The fund, regulated by the Financial Sector Conduct Authority, has a mandate to invest in solar panels, inverters and batteries in residential complexes, as well as commercial and industrial installations.

Section 12B of the Income Tax Act allows for a tax deduction for certain qualifying assets used for electricity generation from renewable sources.

A similar tax incentive – Section 12J – was launched in 2014, becoming the fastest growing alternative asset class in South Africa, with over R12-billion of capital raised across more than 200 funds.

The Section 12J tax incentive reached its sunset clause in June 2021.

The Twelve B fund, which is also Shariah compliant, is managed and administered by Grovest, the entity involved in bringing Section 12J to market in 2014.

Currently, Grovest is the largest administrator of Section 12J funds, with over R3.5-billion in assets under administration.

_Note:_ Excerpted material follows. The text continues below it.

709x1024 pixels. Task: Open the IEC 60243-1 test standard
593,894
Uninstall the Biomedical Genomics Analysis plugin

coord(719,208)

Twelve B’s portfolio of assets is spread over several solar projects in different locations and that have different end-users. Each project is governed by a long-term power purchase agreement (PPA), which governs the amount of energy generated at an agreed price over the term of the PPA.

All Twelve B fund projects are vetted by an experienced investment committee before they are approved.

Twelve B Green Energy Fund founder Jeff Miller is leading the Section 12B initiative, drawing on his experience as pioneer of Section 12J venture capital companies which offered attractive investment propositions and tax deductions.

He says green energy has become a necessity because of South Africa’s unreliable electricity supply. “The private sector needs to step in to urgently improve the situation.”

In addition to the longer-term benefits of sustainable energy generation, Miller says the Twelve B Green Energy Fund is an attractive initiative. “South African individuals, trusts, companies and pension funds can write off 100% of their investment against their taxable income in the year the assets produce electricity.”

Effectively, he says, this could provide green energy investors with up to 100% tax relief in that year.

“The Twelve B Green Energy Fund is targeting an internal rate of return to investors of [between] 14% to 15% net of fees and taxes and has a moderate risk profile.

“The ability to write off the cost of the investment against taxable income provides downside protection and enhances overall returns for investors,” says Miller.

The fund is a tax-efficient partnership structure, with investors receiving bi-annual distributions from the profits of the partnership.

While the term of the fund is ten years, there is no minimum prescribed period to hold the asset to benefit from the Section 12B allowance.

The minimum investment amount is R100 000 and there is no maximum cap on investments into the fund.


Twelve B provides a working example of its fund by noting that an investor putting R100 000 into a solar kit in March that will start generating energy in May, will be able to deduct the full R100 000 from their taxable income for the financial year to end February 2024.

In another case, an investor with R100 000, puts R70 000 towards a solar kit in March, which starts generating energy in the year ended February 2024.

This second investor can then deduct R70 000 from their taxable income for the financial year ended February 2024, with the balance of R30 000 to be deducted from taxable income in the 2025 tax year when the balance of the solar kit comes into operation.